## Raw data
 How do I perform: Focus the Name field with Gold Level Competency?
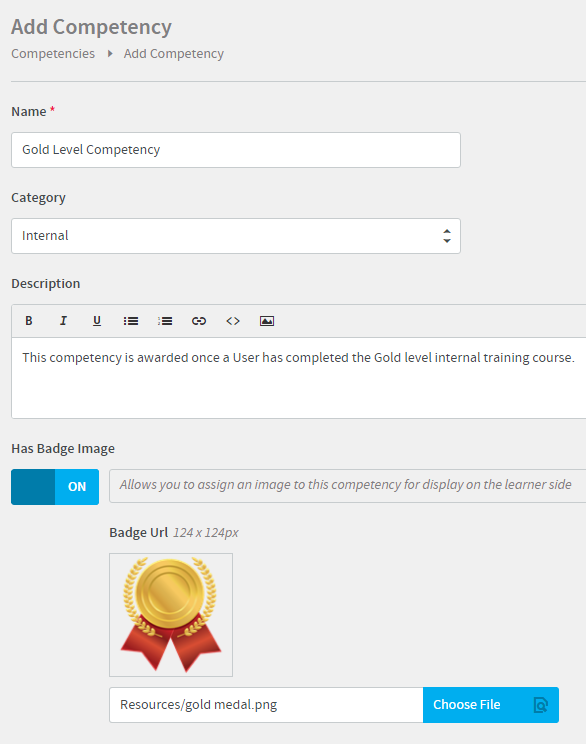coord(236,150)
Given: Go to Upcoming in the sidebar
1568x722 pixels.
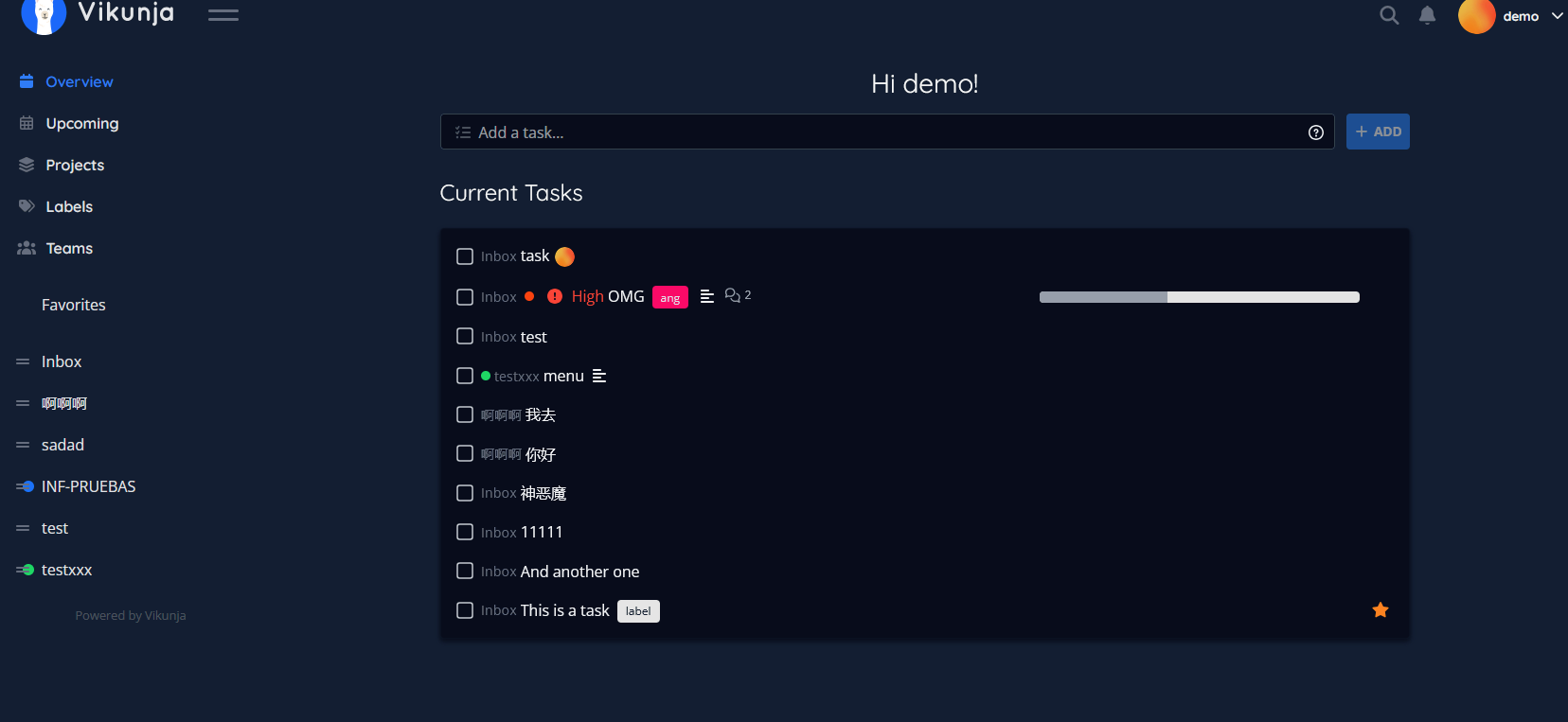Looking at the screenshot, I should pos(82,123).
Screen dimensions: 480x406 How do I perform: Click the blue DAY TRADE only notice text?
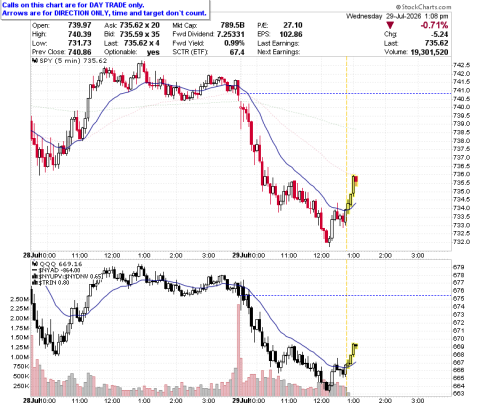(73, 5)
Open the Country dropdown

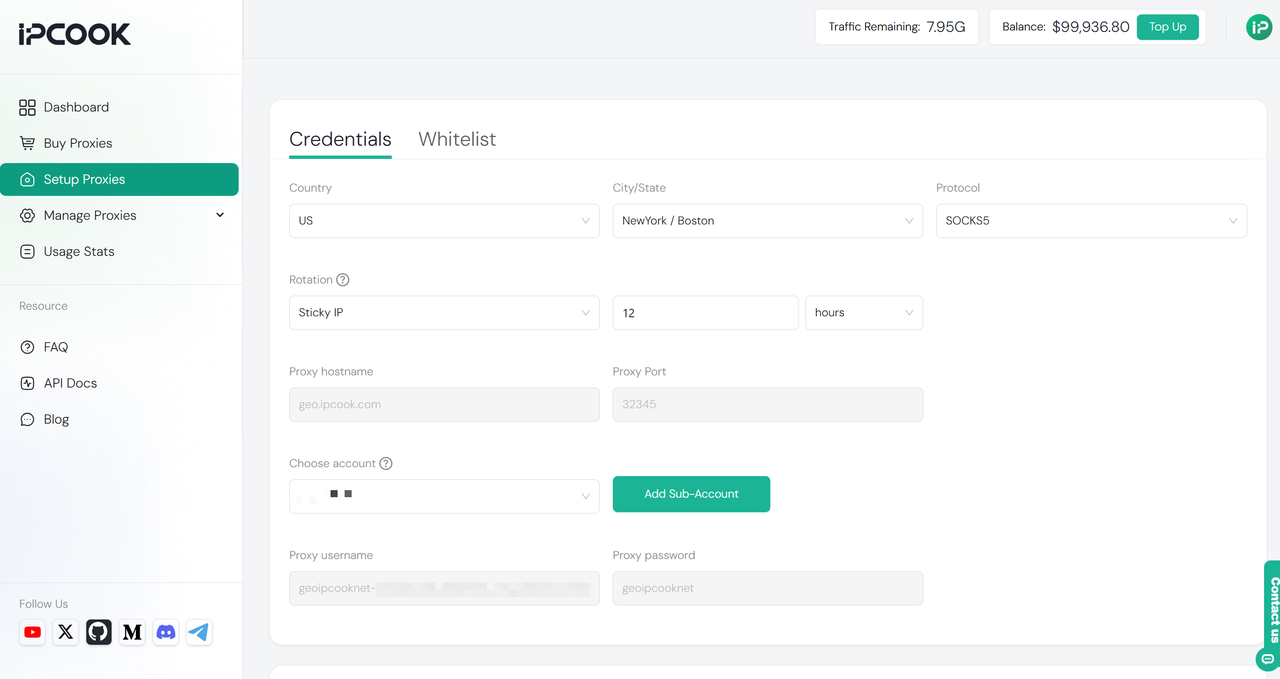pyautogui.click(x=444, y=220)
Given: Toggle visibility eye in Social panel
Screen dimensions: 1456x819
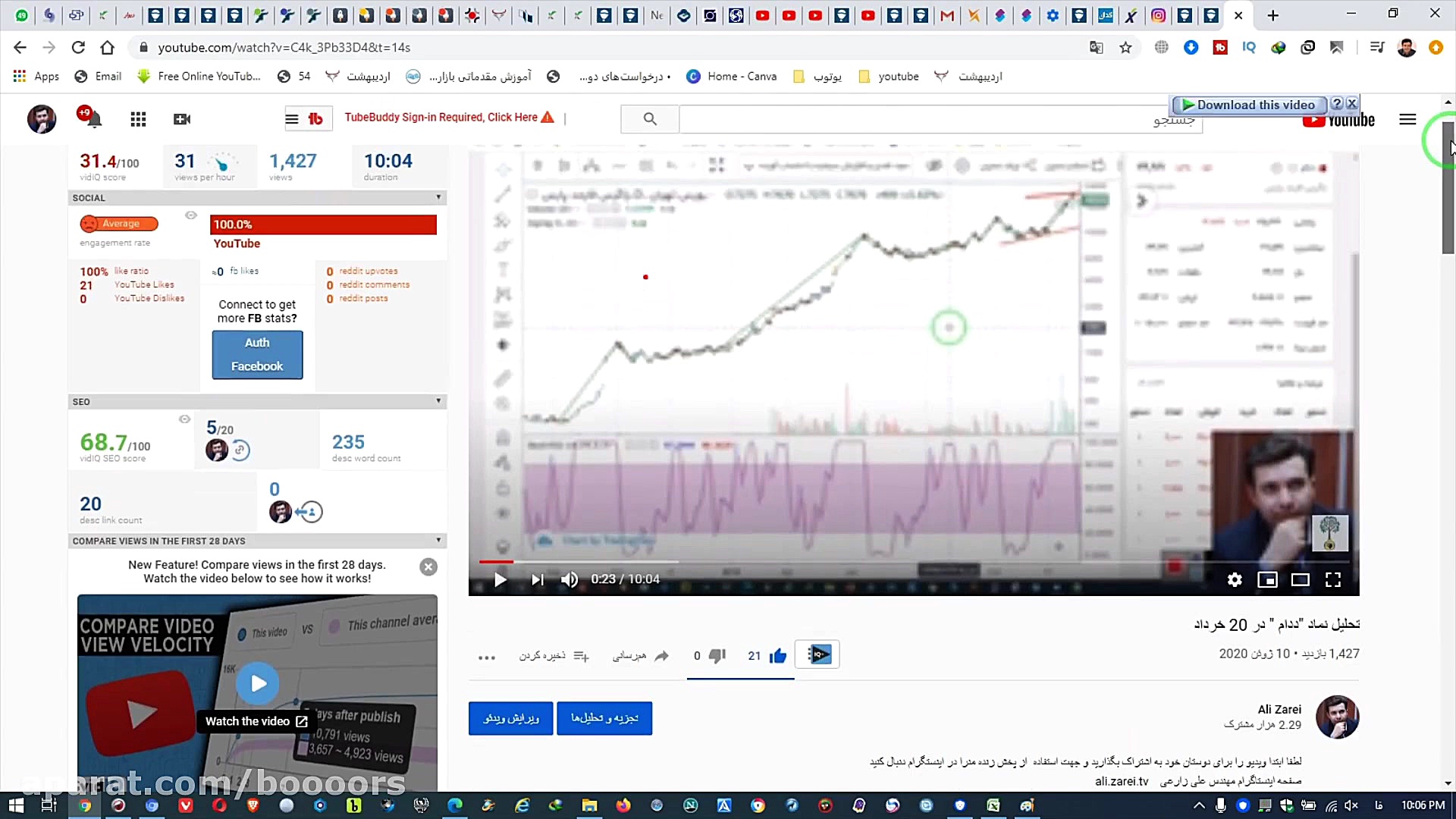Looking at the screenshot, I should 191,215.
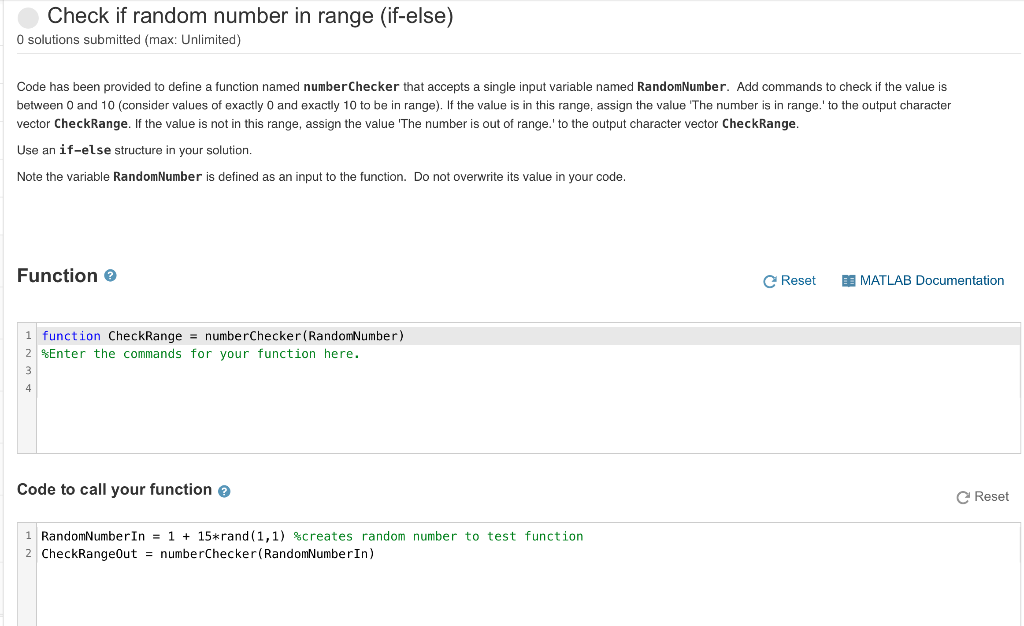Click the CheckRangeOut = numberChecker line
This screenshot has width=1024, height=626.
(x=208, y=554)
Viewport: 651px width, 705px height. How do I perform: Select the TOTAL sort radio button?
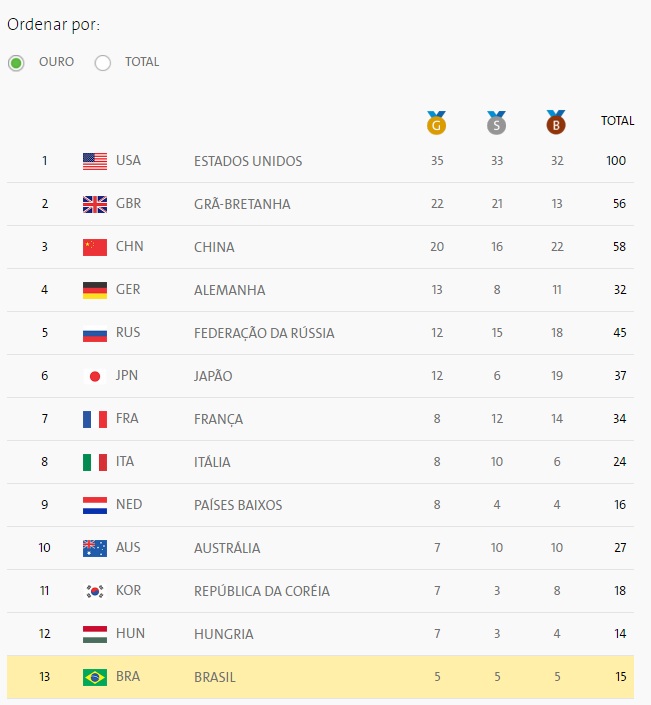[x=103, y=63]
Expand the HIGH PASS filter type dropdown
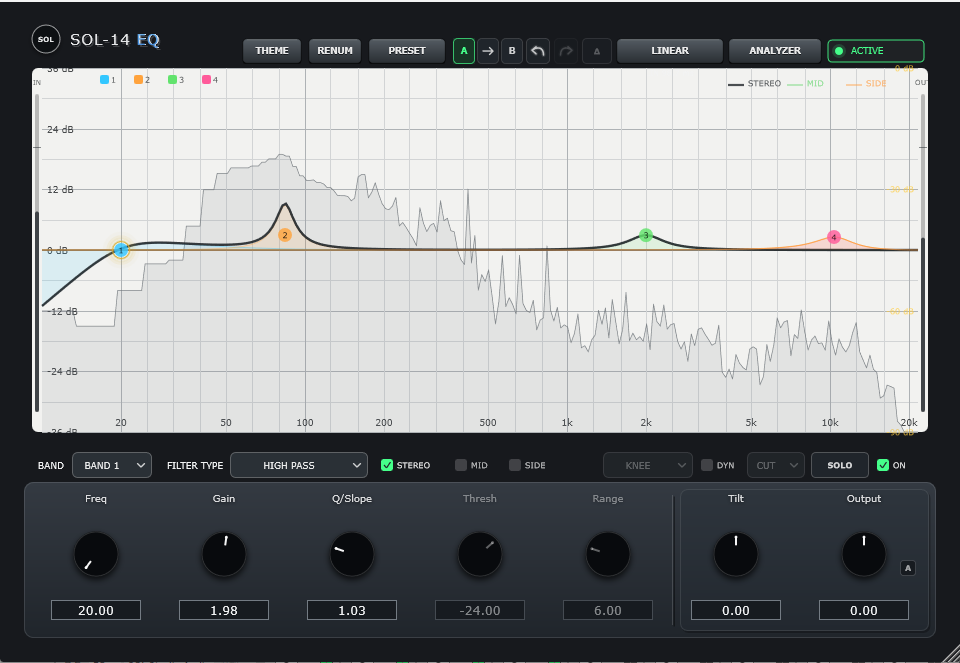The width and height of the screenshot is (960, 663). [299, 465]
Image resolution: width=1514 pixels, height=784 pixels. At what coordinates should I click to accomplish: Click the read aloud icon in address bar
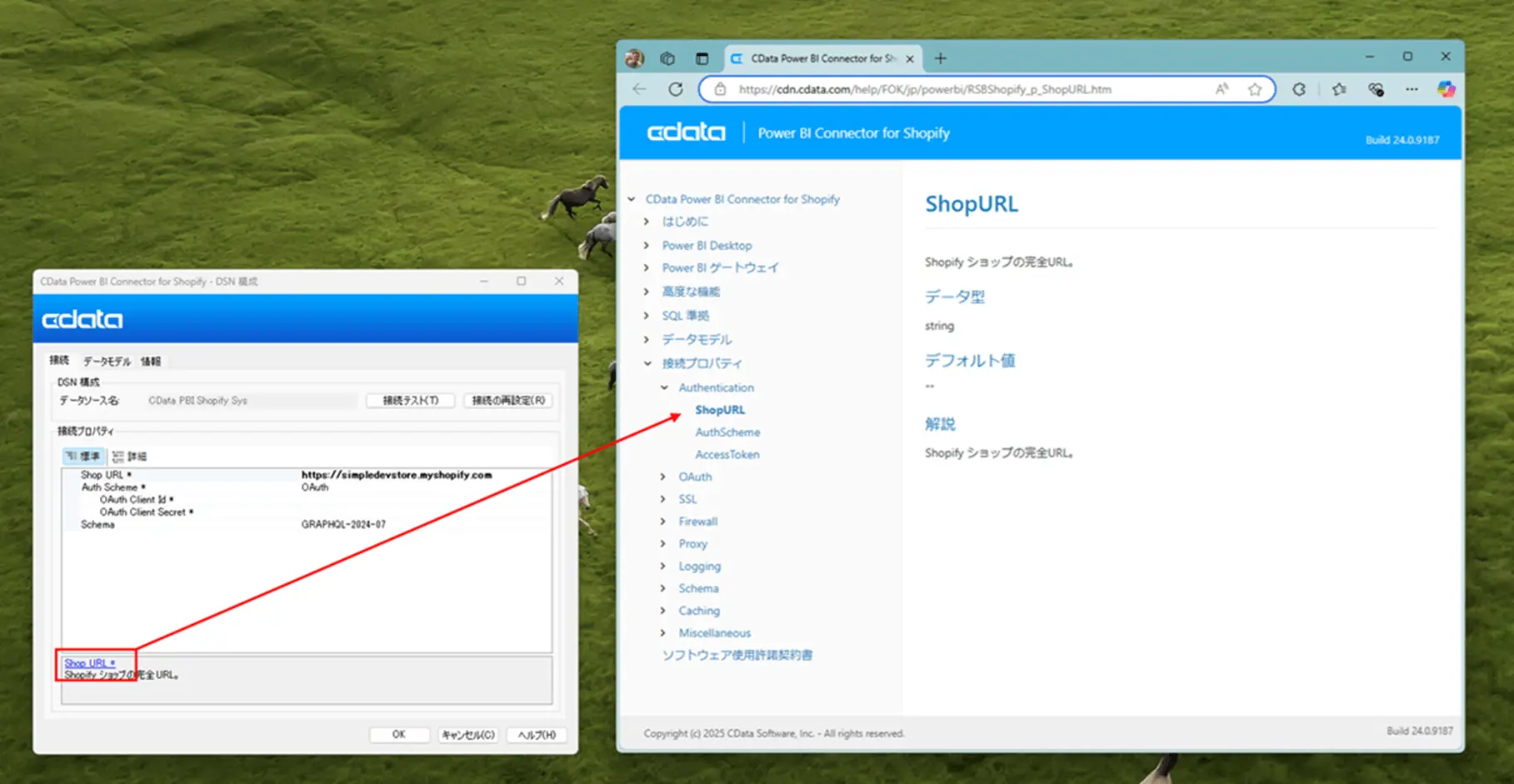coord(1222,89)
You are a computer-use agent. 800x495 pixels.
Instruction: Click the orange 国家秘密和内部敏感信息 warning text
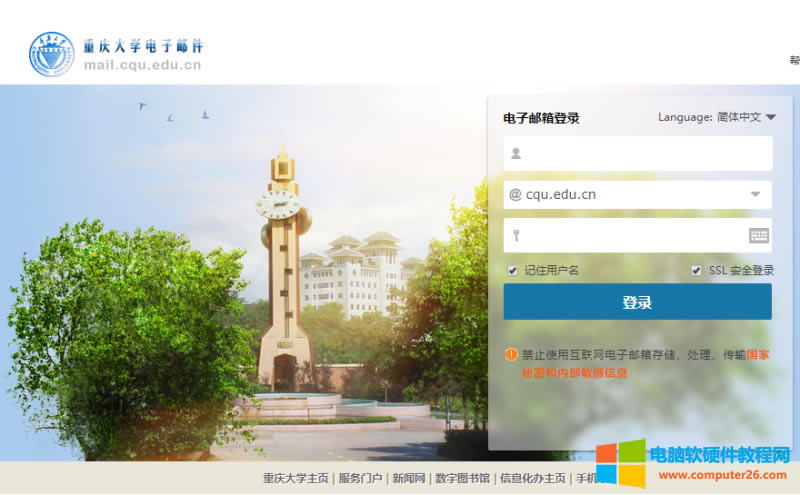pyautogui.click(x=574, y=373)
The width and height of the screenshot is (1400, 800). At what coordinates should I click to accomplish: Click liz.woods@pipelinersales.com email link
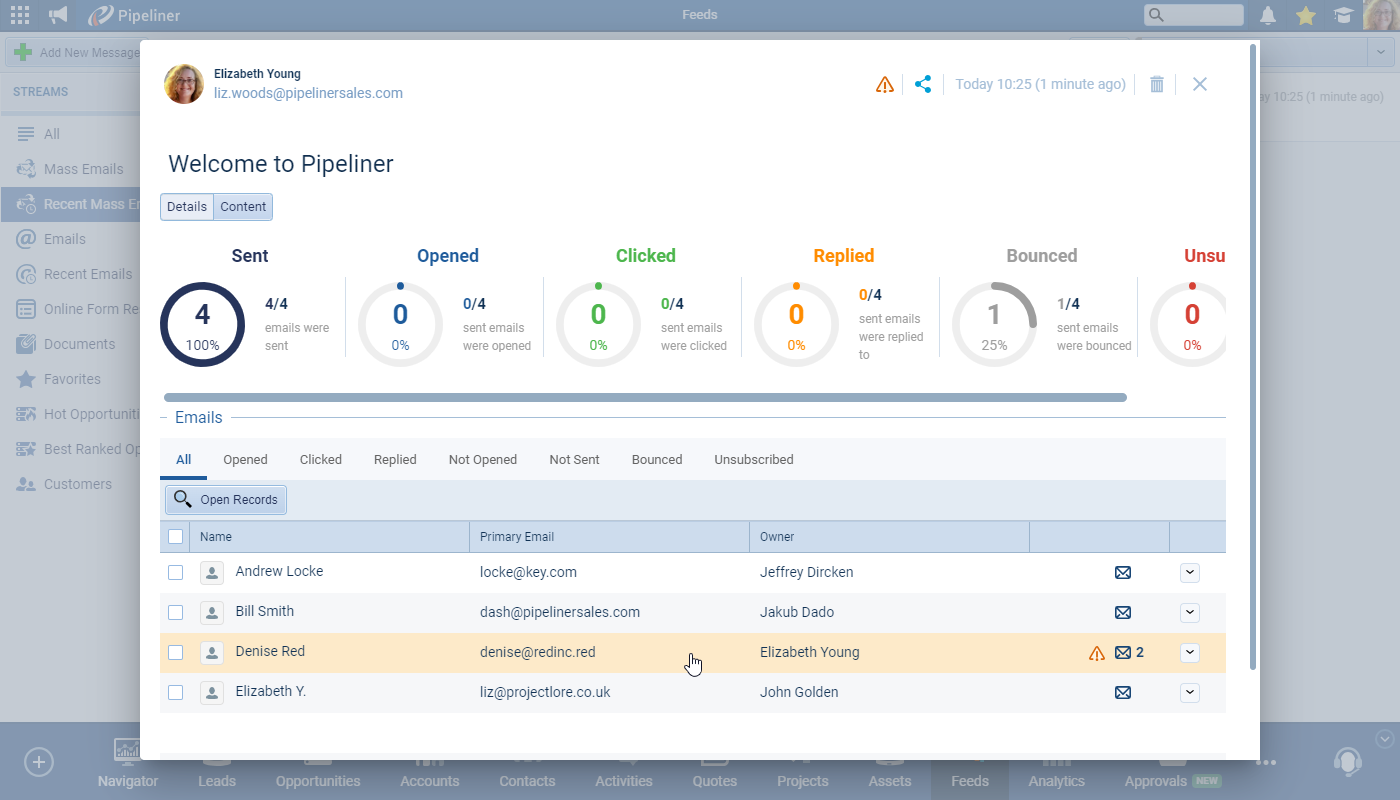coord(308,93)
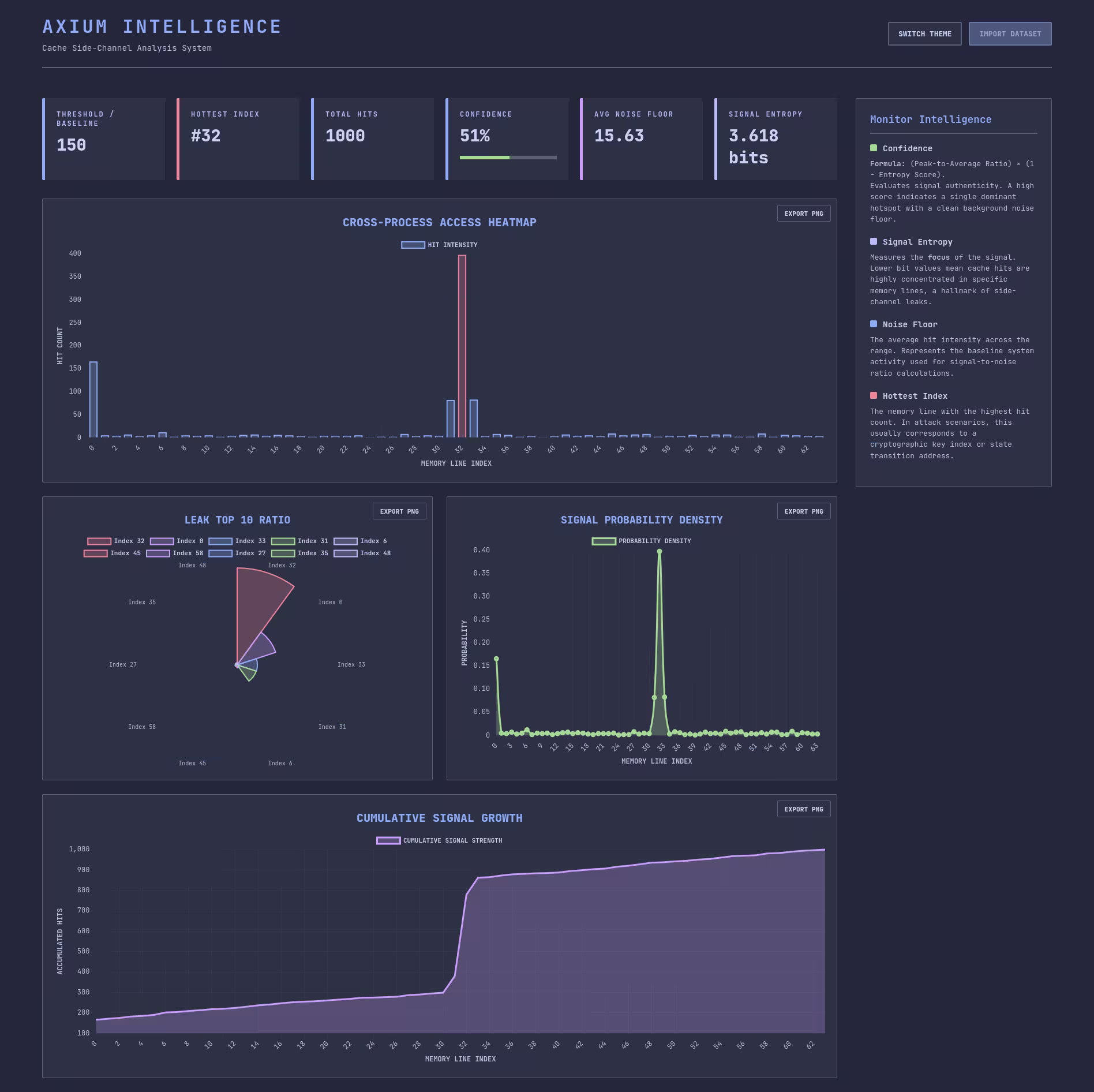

## What is expected
Can you write out the listing above again with every "Screen dimensions" changed to "Display size", keeping everything else the same and leaving out the pictures?

## Worked answer
 How do I perform: Focus the Name field with Gold Level Competency?
coord(236,150)
Given: Go to Upcoming in the sidebar
1568x722 pixels.
Looking at the screenshot, I should pos(82,123).
Display size: 480x406 How do I perform: Click the blue DAY TRADE only notice text?
(73, 5)
Open the Country dropdown

pyautogui.click(x=444, y=220)
Given: Toggle visibility eye in Social panel
Display size: 1456x819
Looking at the screenshot, I should 191,215.
Click the CheckRangeOut = numberChecker line
This screenshot has width=1024, height=626.
(x=208, y=554)
Viewport: 651px width, 705px height. How do I perform: Select the TOTAL sort radio button?
[x=103, y=63]
Expand the HIGH PASS filter type dropdown
The width and height of the screenshot is (960, 663). [299, 465]
Image resolution: width=1514 pixels, height=784 pixels. At what coordinates should I click to accomplish: Click the read aloud icon in address bar
coord(1222,89)
You are a computer-use agent. 800x495 pixels.
Instruction: Click the orange 国家秘密和内部敏感信息 warning text
pyautogui.click(x=574, y=373)
The width and height of the screenshot is (1400, 800). At what coordinates should I click to accomplish: Click liz.woods@pipelinersales.com email link
coord(308,93)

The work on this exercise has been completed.